Besides the base threshold values and scale factors, there are five more parameters that can be set for each table in pg_autovacuum. The first, pg_autovacuum.enabled, can be set to false to instruct the autovacuum daemon to skip that particular table entirely. In this case autovacuum will only touch the table if it must do so to prevent transaction ID wraparound. The next two parameters, the vacuum cost delay (pg_autovacuum.vac_cost_delay) and the vacuum cost limit (pg_autovacuum.vac_cost_limit), are used to set table-specific values for the Cost-Based Vacuum Delay feature. The last two parameters, (pg_autovacuum.freeze_min_age) and (pg_autovacuum.freeze_max_age), are used to set table-specific values for vacuum_freeze_min_age and autovacuum_freeze_max_age respectively.
If any of the values in pg_autovacuum are set to a negative number, or if a row is not present at all in pg_autovacuum for any particular table, the corresponding values from postgresql.conf are used.

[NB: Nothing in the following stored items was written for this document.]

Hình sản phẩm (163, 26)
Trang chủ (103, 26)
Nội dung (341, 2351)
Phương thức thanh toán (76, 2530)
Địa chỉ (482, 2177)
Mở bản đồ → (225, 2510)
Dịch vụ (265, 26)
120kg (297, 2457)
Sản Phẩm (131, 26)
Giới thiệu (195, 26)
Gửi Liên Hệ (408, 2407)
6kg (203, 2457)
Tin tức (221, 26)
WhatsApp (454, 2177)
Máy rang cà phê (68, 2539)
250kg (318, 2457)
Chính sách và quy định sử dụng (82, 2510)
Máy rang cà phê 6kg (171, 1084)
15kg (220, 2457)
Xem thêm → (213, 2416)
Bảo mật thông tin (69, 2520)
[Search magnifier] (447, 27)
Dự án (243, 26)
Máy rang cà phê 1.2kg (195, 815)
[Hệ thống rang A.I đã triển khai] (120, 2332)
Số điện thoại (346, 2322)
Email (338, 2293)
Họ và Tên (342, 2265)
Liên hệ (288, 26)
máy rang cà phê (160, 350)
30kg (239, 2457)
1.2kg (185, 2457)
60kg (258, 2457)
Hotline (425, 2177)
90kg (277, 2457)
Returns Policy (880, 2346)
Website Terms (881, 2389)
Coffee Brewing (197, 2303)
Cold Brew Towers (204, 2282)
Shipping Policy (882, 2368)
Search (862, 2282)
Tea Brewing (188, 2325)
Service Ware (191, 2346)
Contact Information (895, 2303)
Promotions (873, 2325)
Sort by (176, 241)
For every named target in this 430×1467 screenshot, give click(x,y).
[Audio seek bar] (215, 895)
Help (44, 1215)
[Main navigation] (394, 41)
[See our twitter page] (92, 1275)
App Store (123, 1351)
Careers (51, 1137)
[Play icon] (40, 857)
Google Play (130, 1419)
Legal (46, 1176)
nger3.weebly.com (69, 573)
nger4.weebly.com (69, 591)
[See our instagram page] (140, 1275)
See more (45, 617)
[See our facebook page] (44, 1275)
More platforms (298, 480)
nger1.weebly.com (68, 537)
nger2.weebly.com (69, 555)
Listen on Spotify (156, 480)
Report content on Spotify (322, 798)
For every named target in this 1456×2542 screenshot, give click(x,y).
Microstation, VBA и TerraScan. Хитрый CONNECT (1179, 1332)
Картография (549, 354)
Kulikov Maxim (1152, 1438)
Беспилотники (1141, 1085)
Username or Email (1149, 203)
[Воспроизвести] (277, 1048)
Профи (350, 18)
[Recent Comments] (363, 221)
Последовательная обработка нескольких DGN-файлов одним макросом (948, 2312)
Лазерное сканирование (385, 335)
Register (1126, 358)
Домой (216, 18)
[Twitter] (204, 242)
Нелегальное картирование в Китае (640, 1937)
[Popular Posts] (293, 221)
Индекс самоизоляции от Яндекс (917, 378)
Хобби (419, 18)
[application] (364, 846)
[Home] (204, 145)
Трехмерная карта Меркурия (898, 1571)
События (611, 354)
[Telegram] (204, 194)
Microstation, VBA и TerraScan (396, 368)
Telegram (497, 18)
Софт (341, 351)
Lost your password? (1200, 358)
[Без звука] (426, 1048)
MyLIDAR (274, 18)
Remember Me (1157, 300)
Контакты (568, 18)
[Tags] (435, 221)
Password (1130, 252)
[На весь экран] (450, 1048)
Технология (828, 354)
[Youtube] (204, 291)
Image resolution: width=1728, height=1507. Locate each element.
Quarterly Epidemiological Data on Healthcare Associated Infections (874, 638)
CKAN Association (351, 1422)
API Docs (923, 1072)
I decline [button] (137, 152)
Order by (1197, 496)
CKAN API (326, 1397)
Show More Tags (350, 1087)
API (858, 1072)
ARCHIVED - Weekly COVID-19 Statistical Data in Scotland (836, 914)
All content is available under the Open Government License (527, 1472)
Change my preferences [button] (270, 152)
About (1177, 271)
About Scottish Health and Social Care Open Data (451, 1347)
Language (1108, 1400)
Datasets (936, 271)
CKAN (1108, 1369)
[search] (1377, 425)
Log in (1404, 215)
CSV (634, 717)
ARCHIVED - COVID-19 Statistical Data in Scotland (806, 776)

There is not currently any support for making pg_autovacuum entries, except by doing manual INSERTs into the catalog. This feature will be improved in future releases, and it is likely that the catalog definition will change.
The contents of the pg_autovacuum system catalog are currently not saved in database dumps created by the tools pg_dump and pg_dumpall. If you want to preserve them across a dump/reload cycle, make sure you dump the catalog manually.
When multiple workers are running, the cost limit is "balanced" among all the running workers, so that the total impact on the system is the same, regardless of the number of workers actually running.
According to info on forums, and my own experience, if you are NOT using autovacuum, then eventually you will need to vacuum ALL databases, including systems databases such as "postgres" and "template1". Otherwise, when approaching 1 billion transactions you will run into transaction ID wrap around problems. I think that this document should stress the need to vacuum the system databases (when not using autovacuum), because this isn't obvious to me from reading it.